#### Task prompt:
Show each line of the data below in which "rating" occurs.

#### The input:
>>>
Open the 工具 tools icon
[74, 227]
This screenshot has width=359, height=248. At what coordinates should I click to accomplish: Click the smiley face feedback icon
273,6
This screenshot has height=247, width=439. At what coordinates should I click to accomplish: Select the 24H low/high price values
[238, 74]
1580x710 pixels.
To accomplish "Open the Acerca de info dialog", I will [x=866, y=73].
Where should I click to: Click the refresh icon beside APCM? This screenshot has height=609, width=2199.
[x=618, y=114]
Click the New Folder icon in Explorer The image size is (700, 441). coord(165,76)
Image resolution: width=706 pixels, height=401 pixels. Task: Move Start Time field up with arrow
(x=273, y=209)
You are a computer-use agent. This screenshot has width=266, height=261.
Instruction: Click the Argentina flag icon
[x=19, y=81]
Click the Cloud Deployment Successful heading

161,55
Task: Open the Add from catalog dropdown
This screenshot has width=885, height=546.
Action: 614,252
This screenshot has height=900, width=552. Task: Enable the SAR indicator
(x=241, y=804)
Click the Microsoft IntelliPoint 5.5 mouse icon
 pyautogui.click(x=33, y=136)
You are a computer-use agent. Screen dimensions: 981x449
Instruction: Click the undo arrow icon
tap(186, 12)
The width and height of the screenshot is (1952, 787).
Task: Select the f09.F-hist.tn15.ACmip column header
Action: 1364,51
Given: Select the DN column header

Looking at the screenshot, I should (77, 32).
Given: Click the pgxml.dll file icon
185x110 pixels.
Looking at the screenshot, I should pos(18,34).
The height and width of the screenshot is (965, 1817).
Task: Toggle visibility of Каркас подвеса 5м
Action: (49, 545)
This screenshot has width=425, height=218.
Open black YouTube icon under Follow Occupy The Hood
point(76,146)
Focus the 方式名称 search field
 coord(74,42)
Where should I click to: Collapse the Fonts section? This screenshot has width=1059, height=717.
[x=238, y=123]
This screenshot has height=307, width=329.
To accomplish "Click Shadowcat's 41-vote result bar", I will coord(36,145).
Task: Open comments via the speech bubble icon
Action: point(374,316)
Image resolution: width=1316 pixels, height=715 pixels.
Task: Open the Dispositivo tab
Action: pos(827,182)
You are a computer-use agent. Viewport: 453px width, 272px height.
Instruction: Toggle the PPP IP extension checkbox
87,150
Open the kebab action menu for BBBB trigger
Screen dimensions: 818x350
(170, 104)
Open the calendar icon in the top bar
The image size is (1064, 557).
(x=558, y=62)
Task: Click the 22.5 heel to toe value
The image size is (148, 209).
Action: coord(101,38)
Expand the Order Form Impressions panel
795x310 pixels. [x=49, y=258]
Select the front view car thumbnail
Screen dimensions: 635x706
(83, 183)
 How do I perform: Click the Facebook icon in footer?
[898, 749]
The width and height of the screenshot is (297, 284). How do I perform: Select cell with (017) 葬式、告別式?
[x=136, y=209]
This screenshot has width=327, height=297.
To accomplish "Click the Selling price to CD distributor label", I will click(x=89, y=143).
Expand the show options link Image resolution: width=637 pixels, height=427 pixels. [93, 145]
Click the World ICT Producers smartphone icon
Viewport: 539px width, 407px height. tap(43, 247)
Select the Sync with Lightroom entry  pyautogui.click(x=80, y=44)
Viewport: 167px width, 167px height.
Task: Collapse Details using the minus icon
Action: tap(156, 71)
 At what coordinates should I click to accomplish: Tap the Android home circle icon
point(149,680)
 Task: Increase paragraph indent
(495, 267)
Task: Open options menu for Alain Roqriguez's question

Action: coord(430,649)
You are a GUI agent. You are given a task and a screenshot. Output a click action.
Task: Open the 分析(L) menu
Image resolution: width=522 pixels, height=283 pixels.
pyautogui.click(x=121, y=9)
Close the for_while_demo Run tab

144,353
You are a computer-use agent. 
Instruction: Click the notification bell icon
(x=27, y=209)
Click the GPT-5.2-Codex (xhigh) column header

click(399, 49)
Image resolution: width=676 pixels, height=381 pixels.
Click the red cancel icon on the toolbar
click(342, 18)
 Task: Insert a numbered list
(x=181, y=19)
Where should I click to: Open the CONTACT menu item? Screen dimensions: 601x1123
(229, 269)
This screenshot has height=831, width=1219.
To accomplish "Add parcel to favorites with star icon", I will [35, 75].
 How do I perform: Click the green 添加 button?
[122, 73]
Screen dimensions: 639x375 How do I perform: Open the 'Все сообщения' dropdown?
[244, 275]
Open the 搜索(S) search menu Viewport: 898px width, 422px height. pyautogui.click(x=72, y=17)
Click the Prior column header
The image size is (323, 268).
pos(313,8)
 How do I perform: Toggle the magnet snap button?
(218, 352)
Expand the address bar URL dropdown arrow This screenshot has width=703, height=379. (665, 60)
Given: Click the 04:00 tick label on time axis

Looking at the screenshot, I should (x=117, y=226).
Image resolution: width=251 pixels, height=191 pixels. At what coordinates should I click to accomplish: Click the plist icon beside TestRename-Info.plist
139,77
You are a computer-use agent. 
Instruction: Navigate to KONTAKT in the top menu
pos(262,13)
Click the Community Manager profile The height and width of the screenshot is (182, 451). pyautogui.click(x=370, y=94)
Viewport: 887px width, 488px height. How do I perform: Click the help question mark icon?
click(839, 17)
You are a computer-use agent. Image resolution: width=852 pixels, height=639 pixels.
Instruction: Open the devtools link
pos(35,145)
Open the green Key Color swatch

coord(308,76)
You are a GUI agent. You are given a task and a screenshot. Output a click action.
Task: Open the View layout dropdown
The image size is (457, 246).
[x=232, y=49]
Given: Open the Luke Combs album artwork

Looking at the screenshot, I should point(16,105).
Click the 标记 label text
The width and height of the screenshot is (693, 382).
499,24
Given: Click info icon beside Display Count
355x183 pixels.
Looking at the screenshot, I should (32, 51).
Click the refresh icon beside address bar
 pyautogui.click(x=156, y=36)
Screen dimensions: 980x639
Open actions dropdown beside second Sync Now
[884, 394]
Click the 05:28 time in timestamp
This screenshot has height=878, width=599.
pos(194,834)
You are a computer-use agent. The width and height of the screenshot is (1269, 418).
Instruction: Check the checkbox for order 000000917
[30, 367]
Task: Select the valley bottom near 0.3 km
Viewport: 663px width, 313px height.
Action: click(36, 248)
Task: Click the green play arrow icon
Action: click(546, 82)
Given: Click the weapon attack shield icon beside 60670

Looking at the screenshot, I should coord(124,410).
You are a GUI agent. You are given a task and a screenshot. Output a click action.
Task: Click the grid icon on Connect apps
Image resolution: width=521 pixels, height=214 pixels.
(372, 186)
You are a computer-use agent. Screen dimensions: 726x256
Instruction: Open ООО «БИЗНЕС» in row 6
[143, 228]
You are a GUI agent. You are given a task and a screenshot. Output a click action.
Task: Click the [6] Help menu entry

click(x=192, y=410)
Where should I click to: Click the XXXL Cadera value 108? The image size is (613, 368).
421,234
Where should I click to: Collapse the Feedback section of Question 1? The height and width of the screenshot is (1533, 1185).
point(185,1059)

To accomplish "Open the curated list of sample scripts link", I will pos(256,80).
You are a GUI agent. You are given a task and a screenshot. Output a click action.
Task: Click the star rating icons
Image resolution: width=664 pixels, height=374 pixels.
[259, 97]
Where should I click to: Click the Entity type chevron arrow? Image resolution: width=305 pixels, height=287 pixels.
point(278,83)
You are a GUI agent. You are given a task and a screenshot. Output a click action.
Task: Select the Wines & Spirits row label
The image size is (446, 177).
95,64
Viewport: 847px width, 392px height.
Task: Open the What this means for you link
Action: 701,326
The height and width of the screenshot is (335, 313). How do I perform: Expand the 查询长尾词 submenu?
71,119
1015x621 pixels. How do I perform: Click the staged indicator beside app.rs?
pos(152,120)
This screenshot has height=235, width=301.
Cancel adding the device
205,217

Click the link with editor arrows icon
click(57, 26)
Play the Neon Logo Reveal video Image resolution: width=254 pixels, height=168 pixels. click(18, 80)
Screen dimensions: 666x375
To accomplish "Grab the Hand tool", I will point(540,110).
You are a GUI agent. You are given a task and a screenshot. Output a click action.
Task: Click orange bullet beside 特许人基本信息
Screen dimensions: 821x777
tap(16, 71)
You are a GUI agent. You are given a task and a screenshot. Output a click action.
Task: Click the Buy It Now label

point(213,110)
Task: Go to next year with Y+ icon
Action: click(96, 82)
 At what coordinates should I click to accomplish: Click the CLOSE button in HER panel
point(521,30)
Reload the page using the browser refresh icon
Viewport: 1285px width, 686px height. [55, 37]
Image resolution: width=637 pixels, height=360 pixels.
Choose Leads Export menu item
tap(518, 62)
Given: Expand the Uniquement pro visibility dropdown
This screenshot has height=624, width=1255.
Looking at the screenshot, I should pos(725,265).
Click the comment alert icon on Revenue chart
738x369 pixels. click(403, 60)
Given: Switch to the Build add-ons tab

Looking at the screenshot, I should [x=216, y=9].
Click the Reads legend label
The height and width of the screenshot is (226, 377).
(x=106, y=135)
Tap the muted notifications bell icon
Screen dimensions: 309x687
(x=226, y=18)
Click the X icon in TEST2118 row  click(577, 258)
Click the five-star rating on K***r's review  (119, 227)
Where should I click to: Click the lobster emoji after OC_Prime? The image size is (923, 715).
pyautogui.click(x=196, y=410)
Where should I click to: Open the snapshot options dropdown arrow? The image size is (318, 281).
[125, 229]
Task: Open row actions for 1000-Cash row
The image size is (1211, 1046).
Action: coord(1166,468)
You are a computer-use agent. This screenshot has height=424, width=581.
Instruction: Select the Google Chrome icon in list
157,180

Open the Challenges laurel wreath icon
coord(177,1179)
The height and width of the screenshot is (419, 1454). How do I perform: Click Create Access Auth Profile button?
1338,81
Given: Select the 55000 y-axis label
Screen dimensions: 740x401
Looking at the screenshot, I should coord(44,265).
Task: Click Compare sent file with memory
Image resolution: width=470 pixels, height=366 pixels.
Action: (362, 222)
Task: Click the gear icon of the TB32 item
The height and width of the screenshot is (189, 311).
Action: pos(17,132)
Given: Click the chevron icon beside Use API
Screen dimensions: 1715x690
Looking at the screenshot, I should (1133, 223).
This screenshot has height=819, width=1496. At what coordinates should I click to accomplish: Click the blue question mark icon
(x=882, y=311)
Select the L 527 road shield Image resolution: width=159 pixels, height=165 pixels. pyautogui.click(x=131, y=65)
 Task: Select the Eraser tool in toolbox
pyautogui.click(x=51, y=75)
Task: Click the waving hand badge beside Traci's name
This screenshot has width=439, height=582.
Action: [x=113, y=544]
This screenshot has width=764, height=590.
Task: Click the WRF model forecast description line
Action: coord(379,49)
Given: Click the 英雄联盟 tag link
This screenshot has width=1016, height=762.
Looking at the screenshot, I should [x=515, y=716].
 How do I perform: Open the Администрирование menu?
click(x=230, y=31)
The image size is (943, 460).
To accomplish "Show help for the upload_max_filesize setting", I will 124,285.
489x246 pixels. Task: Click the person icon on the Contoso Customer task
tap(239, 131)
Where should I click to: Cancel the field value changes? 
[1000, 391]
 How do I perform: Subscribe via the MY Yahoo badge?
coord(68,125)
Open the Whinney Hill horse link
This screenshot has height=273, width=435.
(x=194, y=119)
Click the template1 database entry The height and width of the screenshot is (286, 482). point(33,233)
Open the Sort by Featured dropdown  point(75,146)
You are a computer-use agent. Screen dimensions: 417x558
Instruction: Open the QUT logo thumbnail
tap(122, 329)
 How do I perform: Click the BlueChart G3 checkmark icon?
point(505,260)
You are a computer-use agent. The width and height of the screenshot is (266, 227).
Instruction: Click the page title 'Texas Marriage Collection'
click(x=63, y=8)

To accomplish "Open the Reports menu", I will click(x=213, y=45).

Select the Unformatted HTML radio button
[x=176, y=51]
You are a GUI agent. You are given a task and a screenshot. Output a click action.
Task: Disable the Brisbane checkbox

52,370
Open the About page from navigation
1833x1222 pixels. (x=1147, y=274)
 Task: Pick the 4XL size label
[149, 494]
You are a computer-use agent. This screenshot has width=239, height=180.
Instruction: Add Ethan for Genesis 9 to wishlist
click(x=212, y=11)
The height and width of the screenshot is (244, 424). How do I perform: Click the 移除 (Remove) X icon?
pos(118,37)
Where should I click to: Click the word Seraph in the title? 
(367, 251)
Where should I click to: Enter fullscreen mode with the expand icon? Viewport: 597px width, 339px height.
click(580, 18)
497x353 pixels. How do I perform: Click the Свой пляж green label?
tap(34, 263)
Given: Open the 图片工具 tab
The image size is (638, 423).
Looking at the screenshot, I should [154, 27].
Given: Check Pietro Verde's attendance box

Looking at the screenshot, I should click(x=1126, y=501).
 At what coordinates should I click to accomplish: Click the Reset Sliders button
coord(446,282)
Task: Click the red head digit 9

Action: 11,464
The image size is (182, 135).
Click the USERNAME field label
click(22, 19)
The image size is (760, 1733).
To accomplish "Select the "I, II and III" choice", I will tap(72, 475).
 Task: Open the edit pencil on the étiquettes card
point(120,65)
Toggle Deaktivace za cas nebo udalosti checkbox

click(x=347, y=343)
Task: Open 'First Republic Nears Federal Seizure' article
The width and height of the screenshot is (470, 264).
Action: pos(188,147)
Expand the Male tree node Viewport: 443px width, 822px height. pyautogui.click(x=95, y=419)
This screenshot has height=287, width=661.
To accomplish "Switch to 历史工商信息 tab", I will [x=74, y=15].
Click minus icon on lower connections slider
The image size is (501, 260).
<<<
#### Task answer:
Task: Click the star rating icons
Click the five-star rating on K***r's review  (119, 227)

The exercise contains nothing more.